Description
All That Glitter
by Katie Dozier
Editor’s Choice, The Poetry Box Chapbook Prize 2025
All That Glitter is a treasure hunt through the everyday—a collection of poems that takes you on a journey from the quiet of an empty house to dancing with the wild sequins of childhood. It’s about finding the magic in seemingly small moments—from messy craft projects to a spectacular double rainbow on a Tuesday afternoon. With poems that explore both the sweet and the challenging side of mothering two young daughters after a divorce, this chapbook invites you to uncover some of life’s most moving moments. You’ll want to stick around to rediscover what it really means to sparkle.
Early Praise
Katie Dozier’s All That Glitter is a delightful book about childhood—and the way that daughters can pull a mother into play and wonder and doubt: the other parents think/ I’ve raised a brat. As kids learn their ABCs (there’s even an abecedarian!) their mother invents sophisticated formal poetic challenges and the girls in these poems keep up with their witty observations—”Why are we never running early?” Through haiku, sonnet, villanelle and haibun-like gestures, Dozier’s verse about parenting and neurodiversity, shared custody and making a new home, sparkles.
—DENISE DUHAMEL, author of Pink Lady
Katie Dozier writes with remarkable lyrical dexterity. She flexes and bends language to create imagery heavy with linguistic subtext and meaning. In these intimate and powerful poems, things aren’t always what they seem. Fireworks pose as flowers, eyes are filled with drought, choosing a clove of garlic becomes a morality tale, reach for what/ is heavy for its size, tightly packed and ugly. But while the imagery is layered and complex, running through every poem is a simple, steadfast force: a mother’s profound and abiding love. Every poem pulses with maternal devotion. This is a mother who bought/ the world to make it beautiful for her children. Who dreamed into reality a home that smells of pumpkin pie spice. You can’t read this lovely, bittersweet collection without feeling immensely tender towards the family that populates it. [A] perfect/ little girl/ lost/ in her own/ bamboo forest. A girl who sings to the succulents. A mother who paints her nails in, “I Just Can’t Cope Acabana” nail polish, whose neurodivergent child has tantrums that paint fire-engines/ on the floor. But still, a mother who wraps her children in, Love a kind of/ chrysalis, never/ to be undone. All That Glitter is a spellbinding collection. Once read, these poems will take up permanent residence in your heart.

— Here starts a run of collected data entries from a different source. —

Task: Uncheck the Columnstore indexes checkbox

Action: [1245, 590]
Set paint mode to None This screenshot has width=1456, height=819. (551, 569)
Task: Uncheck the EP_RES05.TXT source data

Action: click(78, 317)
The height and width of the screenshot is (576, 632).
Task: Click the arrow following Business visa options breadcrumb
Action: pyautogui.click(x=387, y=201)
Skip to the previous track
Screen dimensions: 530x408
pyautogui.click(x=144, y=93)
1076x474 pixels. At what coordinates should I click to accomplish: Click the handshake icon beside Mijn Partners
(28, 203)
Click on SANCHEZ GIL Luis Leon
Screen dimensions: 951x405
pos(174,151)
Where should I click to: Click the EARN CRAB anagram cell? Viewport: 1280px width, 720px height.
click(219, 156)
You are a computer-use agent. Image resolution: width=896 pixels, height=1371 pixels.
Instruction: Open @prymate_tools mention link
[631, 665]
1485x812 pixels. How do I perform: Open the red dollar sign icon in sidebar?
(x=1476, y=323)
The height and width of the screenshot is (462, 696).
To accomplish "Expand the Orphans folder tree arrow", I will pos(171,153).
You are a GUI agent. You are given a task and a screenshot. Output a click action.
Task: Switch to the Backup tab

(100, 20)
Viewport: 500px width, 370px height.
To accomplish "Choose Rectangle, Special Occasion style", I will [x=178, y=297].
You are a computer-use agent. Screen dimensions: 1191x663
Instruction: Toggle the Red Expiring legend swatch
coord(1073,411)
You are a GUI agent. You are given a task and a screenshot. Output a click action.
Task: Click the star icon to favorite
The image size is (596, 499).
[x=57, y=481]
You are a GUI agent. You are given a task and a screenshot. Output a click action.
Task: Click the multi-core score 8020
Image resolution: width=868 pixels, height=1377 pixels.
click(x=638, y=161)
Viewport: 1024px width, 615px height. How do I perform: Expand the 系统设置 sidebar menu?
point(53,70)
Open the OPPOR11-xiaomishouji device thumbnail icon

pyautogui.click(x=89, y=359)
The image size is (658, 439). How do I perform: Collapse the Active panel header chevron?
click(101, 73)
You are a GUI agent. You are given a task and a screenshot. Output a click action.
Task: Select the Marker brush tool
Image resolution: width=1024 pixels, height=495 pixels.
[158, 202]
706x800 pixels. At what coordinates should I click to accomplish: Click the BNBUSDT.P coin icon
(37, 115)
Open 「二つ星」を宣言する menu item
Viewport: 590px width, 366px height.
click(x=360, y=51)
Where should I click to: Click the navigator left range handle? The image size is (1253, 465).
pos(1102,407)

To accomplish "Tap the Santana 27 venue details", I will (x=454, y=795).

—NANCY MILLER GOMEZ, author of Inconsolable Objects
Katie Dozier’s All That Glitter is an ode to “otherness” and a peephole into parenting and the heaviness of the world, via singing into hairbrushes and slamming doors. It’s what I call a set of sleight-of-hand poems as Dozier teases us into focusing on a string of “look what’s happening over there”, while skillfully pulling together a powerful concoction of “yoo-hoo, it’s really all happening right here.” Oh, the liberties she takes, her words a series of brushstroke swirls, her intentions a daffodil facing the sun, x-ing out the answers from yesterday. Truth be told (or tattled), this life is short. We could all use a little more glitter and Dozier brings it!
—KARI GUNTER-SEYMOUR, Ohio Poet Laureate, author of Dirt Songs

About the Author
Katie Dozier’s love of poetry first bloomed as a child. She memorized Robert Frost sitting on a tree stump and bathed in Edgar Allan Poe as an adolescent. While studying words at Florida State University, KHD also played with chips and became a professional poker player. She’s passionate about encouraging others to discover and share contemporary poetry, through her X account (@Katie_Dozier), her Substack, and NFTs. KHD is the author of All That Glitter, Watering Can: a Month of Poems, and the co-author of Hot Pink Moon: a Crown of Haibun and Did You See the Moon Honey. She is the creator of the top-rated podcast The Poetry Space_, the haiku editor for One Art, and an editor at Rattle. Katie lives in The Woodlands, Texas, with her husband Timothy Green, their four children, and way too many books.